Trying to seperate from the ‘horde’

At 6:55 p.m. on March 3, Castleton State College’s Glenbrook Gymnasium was packed with students. They weren’t there for a basketball game or a pep rally, but to listen to a speaker with words of advice to her peers.
Tracy Schmidt is 23 years old, and already highly accomplished in the field of journalism. She has already worked as the editor of — and has even turned down further opportunities with the magazine to pursue other goals, goals like education, and furthering her studies.
Schmidt wasn’t at Castleton, however, to talk about where she’s going; she was there to talk about where she’s been, and how she got there at such a young age. It was her experience at Virginia Tech University, and the days she spent there after one of the most violent shootings in American history that she shared with the audience.
Before her biggest story though, she told of how she managed to get to such a position of prestige with Time. She preached determination and persistence, she told about how she didn’t stop trying when her editors at Time told her that a story idea wasn’t any good.
She explained that even though most would see her youth as an obstacle and a point of negativity, she and anyone her age, can prove them wrong.
“I want to do this, I don’t care if you think I’m too young,” she described as a mantra — and eventually her older editors bought into it.
She wrote several pieces that received praise and led to copy-cat stories on CNN, The Today Show and even MTV.
Her young age, to her, wasn’t a hindrance, but a tool to be put to her advantage, and she didn’t fully realize that until she arrived on campus at Virginia Tech. She drove four hours in a rental car to get to the campus, and when she arrived, she saw that media horde (400 reporters and at least 40 satellite news trucks) was anything but welcome by the students.
She couldn’t help but feel a part of the insensitive swarm of reporters infesting the campus with nothing but questions and yells.
“Kentucky! I need a student from Kentucky!” one reporter shouted to a line of grieving students, only concerned with getting a good interview for his hometown paper.
Schmidt took an altogether different approach, usually approaching a student with the line, “Hi, I’m Tracy. I’m 22 years old and I just happen to be a reporter for Time. I know talking to reporters is hard now, but could I ask you a few questions.”

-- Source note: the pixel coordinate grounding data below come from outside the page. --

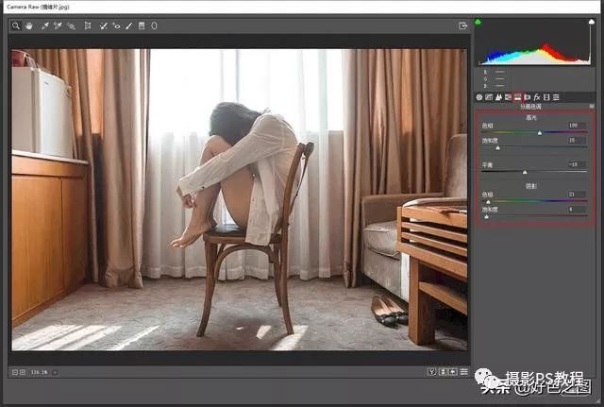
Task: Click zoom out minus button
Action: click(x=15, y=372)
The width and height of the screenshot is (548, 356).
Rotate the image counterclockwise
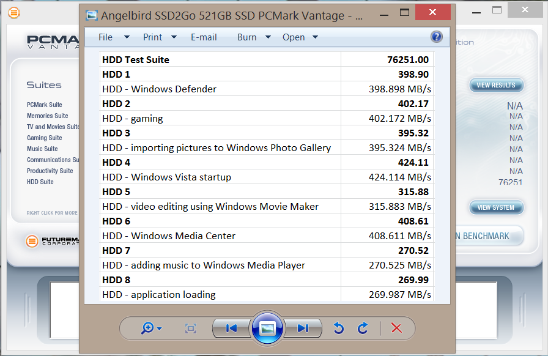click(339, 328)
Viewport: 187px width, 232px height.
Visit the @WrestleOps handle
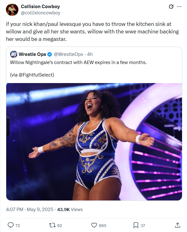click(68, 54)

In most cases, the students would respond positively, and grant her the interviews she needed. Other than an ethical approach to the students, she was innovative enough to use the popular college site to find students who had been in the classes that were attacked.
“I’m 22 (at the time),” she said, “I know how students think. I knew students would be on Facebook.”
She searched Facebook, and had to figure out which users had been killed or injured in the attacks, and often that information was on the site, posted by friends and loved ones. Through the Internet site, she found a student, Clay Violand, who granted her an exclusive account of what happened.
Thanks to her age and her knowledge of peers, she was able to get one of the best stories about Virginia Tech.
“Despite being 22, I can hold my own even with Katie Couric and Wolf Blitzer,” she said.
After reciting Violand’s account of the shooting and finishing her discussion, the students in the Castleton gym were silent and few asked questions. One girl, after asking her a question about adversity and getting a reply, told Schmidt “you’re amazing.”
The students were impressed and inspired by what she said. After the speech, when most were clearing out Castleton sophomore Sean Riccio praised her.
“(What she did at V.T.) gave people a good impression of journalists and what they’re supposed to do. Tracy shows what a journalist is supposed to do — show the heart of the story, not partake in sensationalism,” Riccio said.
Now Schmidt is working as a freelance writer, sending out resumes and thinking about the future.
“At the moment I’m kind of hanging out, looking for a job, and sending stories out,” she said.